Make such pictures for the following: a. 15 pegs, thread gap 10. Common factor 5, so visits only 3 pegs. b. 10 pegs, thread gap 7. Co-prime, visits all 10 pegs. c. 14 pegs, thread gap 6. Common factor 2, visits 7 pegs. d. 8 pegs, thread gap 3. Co-prime, visits all 8 pegs.
Now let us move to section 5.4, Prime Factorisation. Checking if two numbers are co-prime. Teacher asks, are 56 and 63 co-prime? Anshu and Guna discuss. Anshu writes 56 = 14 × 4 and 63 = 21 × 3. He says no common factors. Guna says 56 = 7 × 8 and 63 = 9 × 7. 7 is common. Guna is right. Writing 56 = 14 × 4 does not tell all factors. We need a systematic approach.

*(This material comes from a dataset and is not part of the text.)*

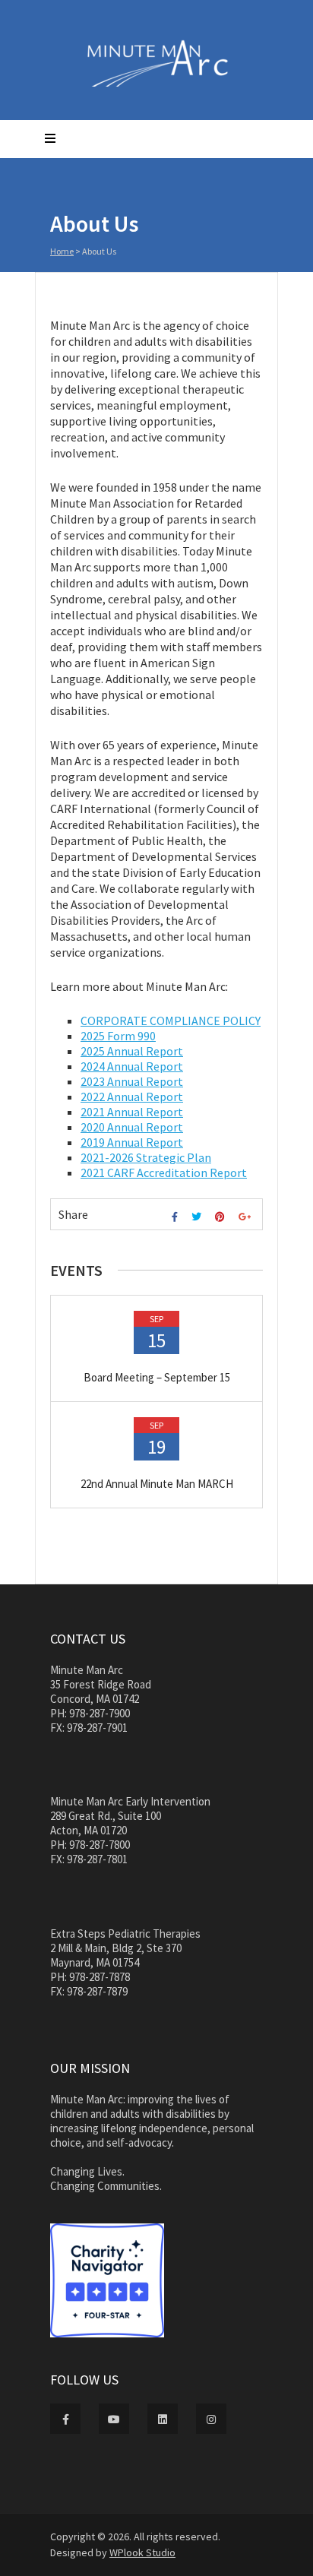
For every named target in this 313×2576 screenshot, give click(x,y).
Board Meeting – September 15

Prime factorisation. Take a number such as 56. It is composite, as we saw that it can be written as 56 = 4 × 14. So, both 4 and 14 are factors of 56. Now take one of these, say 14. It is also composite and can be written as 14 = 2 × 7. Therefore, 56 = 4 × 2 × 7. Now, 4 is composite and can be written as 4 = 2 × 2. Therefore, 56 = 2 × 2 × 2 × 7. All the factors appearing here, 2 and 7, are prime numbers. So, we cannot divide them further. In conclusion, we have written 56 as a product of prime numbers. This is called prime factorisation of 56. The individual factors are called prime factors. For example, the prime factors of 56 are 2 and 7.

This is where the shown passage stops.